Reviewed by Kenny Brechner

    There is a lot to be said for clever ideas, of course, and browsing through books in a humor section we are sure to find a fair number possessing them. Such books advertise their clever ideas, usually in various prominent places on the front and back covers.

    The grasping of a clever idea by a reader comes as a cognitive flash. And the following rumble of thunder takes the form of a question, namely will the book capture and sustain the idea's promise, or will it quickly fade into a dull and receding echo of the idea's potential.

    Two books possessing incontestably clever ideas are Truer Than True Romance, by Jeanne Martinet, and X Presidents, by Robert Smigel and Adam McKay. Both these books lampoon the comic book medium, while cleverly retaining elements of vintage era comics.

    Truer Than True Romance employs ten DC Romance Comics dating from the 1940's through the 1970's. The original artwork is reproduced exactly. Martinet has provided new text. It's a great idea, and, surprisingly perhaps, Martinet manages to make it into a great book as well, developing marvelously cohesive plots and dialogue to superimpose atop the original artwork.

    Each story provides the original cover and title on a facing page along with a synopsis of the original plot. Martinet, who "only dates men with dark blue hair and sleek convertibles," also includes advice columns with original letters and new answers.

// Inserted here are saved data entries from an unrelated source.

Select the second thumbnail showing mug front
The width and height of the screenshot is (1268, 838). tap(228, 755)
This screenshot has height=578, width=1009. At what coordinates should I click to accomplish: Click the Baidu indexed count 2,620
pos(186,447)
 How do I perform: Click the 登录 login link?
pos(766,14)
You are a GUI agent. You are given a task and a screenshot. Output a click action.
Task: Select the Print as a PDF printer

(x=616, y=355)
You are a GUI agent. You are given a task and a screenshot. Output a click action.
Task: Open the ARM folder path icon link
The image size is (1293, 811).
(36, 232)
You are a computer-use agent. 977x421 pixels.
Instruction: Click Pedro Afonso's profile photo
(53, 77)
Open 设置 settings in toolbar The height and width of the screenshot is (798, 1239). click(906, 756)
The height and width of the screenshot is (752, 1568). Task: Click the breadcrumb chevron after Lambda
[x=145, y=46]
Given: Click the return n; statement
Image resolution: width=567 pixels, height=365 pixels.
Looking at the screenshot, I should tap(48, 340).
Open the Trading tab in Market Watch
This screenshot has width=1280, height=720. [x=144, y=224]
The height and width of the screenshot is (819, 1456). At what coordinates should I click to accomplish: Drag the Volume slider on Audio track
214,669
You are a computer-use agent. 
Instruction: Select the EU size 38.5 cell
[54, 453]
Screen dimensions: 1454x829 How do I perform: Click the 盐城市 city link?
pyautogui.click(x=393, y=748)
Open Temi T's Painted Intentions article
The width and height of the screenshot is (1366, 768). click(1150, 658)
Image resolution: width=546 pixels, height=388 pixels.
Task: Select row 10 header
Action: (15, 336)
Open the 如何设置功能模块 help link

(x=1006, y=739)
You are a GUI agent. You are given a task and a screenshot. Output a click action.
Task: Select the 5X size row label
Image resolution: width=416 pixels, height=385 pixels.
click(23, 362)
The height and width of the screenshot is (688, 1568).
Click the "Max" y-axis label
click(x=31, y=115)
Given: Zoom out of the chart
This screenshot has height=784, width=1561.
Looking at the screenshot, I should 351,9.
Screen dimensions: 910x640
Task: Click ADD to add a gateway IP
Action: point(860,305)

    The author's success owes a great deal to her insight that the original romances presented compulsive behavior as normal. Main characters who, under Martinet's pen, exhibit various obsessions, delusions and psychological disorders, seem meant for the roles they are unwittingly made to play. The result is painfully funny, entertaining, and even insightful from beginning to end.

    The X Presidents, which had its origins on the Saturday Night Live television show, is packaged to look like a 1970's Marvel comic, complete with a spoof of the infamous Charles Atlas body building ad, on the back cover and send away advertisements for preposterous products like "Captain America's garbage."

    The X Presidents takes its plot from The Fantastic Four, a burst of cosmic radiation giving four normal humans given extraordinary powers. In this case the radiation occurs at a celebrity golf tournament, and the recipients are ex-presidents Ford, Reagan, Carter, and Bush Sr. Unlike the Fantastic Four, however, the X Presidents are not new to possessing extraordinary powers. As X President Reagan notes, "Once again we've been given extraordinary powers." To which X President Ford rejoins, "Yes. First by the voters, and now by radioactive lightning."

    The X Presidents starts out strong and then gradually wears thin as its shock value fades and the jokes get repetitive. Without question though, the writers pull no punches and have a lot of fun. Indeed, the X Presidents covers a lot of ground and clearly succeeds as humor, political and social satire, and even at being a bargain at "154 Give or Take." ($12.95).